[Opening Information shown section]

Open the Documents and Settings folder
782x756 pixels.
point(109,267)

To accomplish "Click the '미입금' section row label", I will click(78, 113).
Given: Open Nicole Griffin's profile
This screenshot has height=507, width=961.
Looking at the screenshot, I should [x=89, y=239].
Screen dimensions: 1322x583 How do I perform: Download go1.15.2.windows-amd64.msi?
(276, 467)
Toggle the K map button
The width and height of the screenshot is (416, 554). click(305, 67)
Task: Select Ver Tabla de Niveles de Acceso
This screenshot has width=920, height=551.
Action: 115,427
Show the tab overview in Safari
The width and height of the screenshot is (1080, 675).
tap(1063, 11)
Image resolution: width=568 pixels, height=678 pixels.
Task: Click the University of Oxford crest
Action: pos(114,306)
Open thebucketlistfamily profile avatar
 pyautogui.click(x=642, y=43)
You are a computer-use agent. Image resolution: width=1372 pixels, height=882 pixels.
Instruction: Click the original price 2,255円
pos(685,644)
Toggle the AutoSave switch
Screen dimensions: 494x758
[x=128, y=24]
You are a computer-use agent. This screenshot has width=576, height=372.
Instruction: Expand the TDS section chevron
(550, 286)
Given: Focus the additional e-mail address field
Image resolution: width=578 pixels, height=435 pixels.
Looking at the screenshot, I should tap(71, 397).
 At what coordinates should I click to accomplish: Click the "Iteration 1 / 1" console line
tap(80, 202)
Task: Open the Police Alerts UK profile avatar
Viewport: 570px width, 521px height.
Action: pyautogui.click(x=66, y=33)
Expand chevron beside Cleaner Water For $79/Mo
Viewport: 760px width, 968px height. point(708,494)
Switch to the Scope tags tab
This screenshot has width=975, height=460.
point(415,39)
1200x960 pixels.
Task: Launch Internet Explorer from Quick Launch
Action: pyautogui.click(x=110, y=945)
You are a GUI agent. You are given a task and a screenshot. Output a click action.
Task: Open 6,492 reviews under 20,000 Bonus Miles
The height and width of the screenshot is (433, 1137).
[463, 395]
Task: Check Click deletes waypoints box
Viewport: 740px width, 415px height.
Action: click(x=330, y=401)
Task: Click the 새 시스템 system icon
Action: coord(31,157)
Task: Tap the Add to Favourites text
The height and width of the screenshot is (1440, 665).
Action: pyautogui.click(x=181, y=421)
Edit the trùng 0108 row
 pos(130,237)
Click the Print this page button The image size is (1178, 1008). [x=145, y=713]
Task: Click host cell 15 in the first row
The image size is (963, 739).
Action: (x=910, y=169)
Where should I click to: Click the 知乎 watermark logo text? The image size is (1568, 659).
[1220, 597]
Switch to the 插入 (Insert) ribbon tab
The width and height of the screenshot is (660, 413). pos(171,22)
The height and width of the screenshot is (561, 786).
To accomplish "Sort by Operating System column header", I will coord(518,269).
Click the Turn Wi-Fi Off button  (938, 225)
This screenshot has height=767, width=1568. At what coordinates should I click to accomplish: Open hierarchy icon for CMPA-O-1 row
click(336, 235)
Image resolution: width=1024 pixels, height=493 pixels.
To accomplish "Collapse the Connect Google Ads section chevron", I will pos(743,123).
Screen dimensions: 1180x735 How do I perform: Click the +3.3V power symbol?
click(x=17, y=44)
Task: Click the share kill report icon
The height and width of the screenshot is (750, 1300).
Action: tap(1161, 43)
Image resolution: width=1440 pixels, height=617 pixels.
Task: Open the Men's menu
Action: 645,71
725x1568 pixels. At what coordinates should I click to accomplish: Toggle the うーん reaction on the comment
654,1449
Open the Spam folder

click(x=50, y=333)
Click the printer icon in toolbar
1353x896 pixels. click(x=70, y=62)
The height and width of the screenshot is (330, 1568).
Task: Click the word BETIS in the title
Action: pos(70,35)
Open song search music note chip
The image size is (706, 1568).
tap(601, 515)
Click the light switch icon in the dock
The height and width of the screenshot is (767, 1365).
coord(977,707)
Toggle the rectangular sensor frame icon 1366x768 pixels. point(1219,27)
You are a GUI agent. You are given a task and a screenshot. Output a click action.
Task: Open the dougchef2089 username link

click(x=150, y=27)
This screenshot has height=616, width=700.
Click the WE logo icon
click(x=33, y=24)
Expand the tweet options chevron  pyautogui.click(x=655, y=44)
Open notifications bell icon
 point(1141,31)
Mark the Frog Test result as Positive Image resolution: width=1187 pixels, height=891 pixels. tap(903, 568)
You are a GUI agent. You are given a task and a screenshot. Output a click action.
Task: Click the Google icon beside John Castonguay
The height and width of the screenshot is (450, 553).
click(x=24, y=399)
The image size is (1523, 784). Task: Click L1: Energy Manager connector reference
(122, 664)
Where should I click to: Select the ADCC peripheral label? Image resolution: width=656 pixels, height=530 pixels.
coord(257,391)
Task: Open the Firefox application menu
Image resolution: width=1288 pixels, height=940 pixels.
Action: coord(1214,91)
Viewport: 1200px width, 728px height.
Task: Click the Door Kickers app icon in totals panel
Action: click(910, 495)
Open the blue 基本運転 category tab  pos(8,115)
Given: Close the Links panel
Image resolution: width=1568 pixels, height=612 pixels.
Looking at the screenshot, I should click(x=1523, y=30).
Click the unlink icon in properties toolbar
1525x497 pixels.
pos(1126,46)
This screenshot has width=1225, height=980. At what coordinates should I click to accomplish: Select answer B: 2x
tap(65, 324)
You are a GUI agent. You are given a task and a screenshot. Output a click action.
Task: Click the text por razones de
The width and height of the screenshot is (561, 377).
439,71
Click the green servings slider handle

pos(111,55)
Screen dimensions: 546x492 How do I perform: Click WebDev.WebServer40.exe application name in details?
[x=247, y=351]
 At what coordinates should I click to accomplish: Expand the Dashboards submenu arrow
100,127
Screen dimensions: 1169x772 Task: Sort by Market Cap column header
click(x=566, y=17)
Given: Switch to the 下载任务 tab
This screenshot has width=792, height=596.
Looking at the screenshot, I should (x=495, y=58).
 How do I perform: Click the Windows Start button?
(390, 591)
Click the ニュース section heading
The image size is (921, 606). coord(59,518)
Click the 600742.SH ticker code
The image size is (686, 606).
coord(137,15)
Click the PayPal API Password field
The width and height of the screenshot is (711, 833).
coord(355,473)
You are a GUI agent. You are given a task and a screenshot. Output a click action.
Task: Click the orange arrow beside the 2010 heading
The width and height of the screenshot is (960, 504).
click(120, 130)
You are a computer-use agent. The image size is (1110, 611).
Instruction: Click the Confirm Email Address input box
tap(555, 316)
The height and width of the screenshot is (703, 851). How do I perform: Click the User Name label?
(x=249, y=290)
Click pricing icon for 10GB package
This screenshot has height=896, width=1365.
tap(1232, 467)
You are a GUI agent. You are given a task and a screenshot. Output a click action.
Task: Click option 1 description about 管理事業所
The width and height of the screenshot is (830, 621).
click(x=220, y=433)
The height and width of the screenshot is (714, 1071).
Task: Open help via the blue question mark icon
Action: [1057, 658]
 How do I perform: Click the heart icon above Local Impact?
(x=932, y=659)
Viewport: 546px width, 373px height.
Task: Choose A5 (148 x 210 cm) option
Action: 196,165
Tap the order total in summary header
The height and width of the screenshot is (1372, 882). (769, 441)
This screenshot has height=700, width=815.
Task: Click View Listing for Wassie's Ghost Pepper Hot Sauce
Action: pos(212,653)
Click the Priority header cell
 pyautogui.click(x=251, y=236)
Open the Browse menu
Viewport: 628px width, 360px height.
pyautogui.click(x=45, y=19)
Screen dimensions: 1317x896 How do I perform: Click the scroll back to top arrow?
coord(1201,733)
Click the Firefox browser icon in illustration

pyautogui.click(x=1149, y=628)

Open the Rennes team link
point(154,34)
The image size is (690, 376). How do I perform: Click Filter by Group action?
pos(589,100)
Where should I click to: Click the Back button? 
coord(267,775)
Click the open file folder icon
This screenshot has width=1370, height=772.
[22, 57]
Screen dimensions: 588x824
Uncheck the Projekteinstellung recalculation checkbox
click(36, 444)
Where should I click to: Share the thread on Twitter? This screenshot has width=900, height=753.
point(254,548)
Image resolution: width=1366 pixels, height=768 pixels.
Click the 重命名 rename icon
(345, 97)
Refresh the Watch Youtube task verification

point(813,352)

[Closing Information shown section]

§ Work to be completed:
For the listing above, state how many lines include the word "computer", and give only the number.

§ Task solution:
3